HOW TO COMPLETE THIS TASK
Could you output each record below exactly as it stands and leave the pictures out?

DATASET EXCERPTS
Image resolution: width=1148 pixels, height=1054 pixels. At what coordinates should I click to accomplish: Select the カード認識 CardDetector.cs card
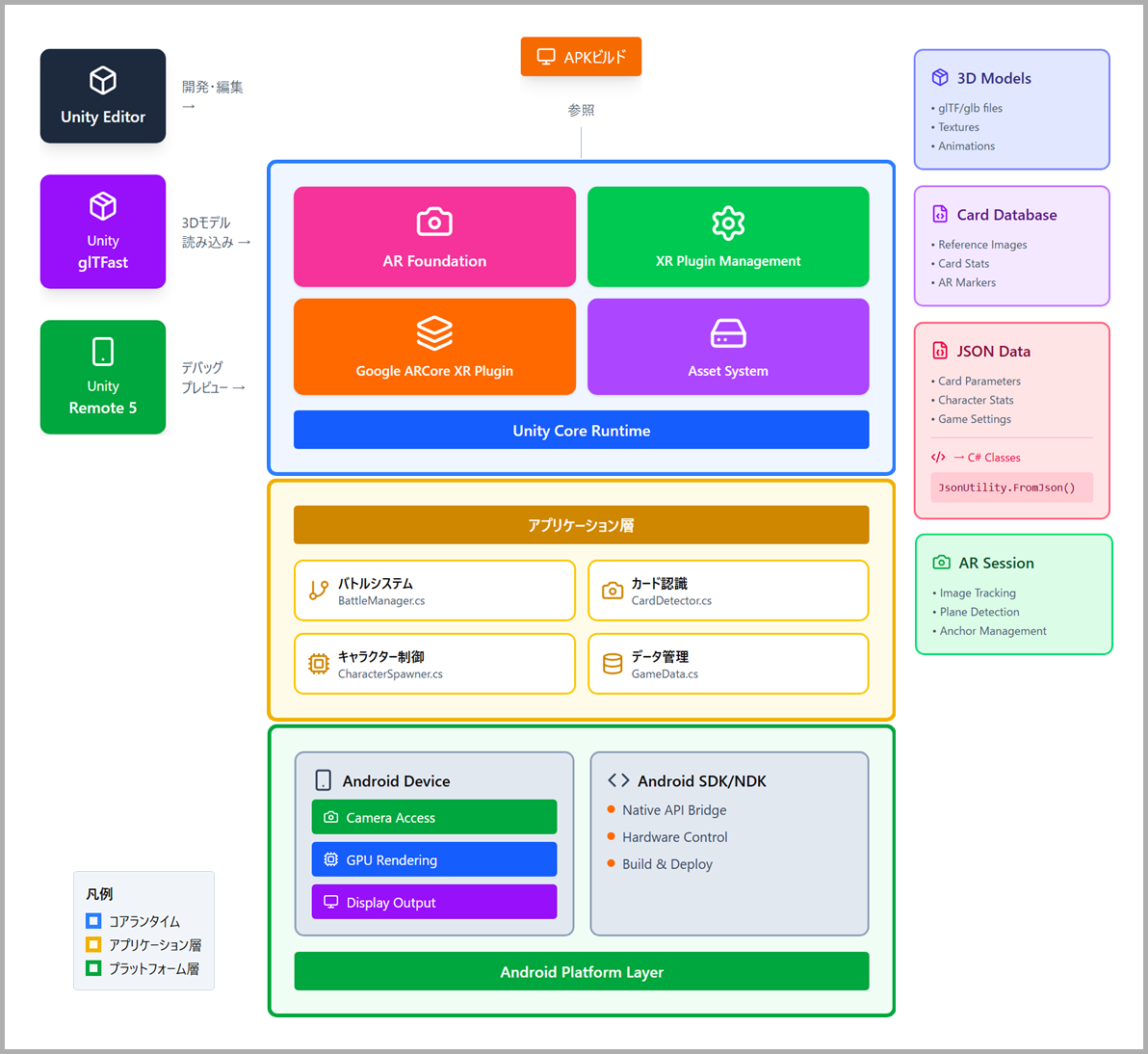click(728, 591)
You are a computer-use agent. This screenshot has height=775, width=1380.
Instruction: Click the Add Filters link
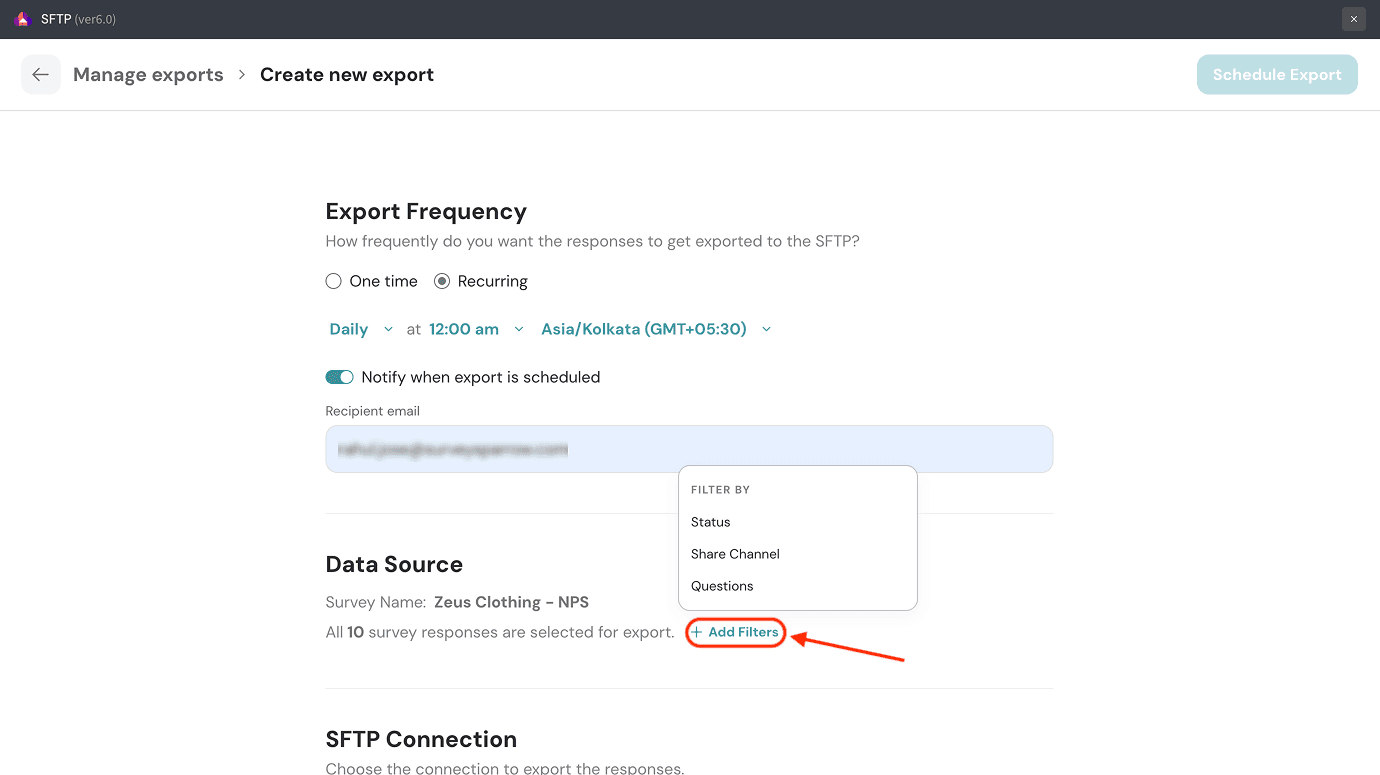(743, 632)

SOLUTION
Image resolution: width=1148 pixels, height=1054 pixels. At what coordinates should I click to accomplish: Select the カード認識 CardDetector.cs card
click(728, 591)
You are a computer-use agent. This screenshot has height=775, width=1380.
Instruction: Click the Add Filters link
(743, 632)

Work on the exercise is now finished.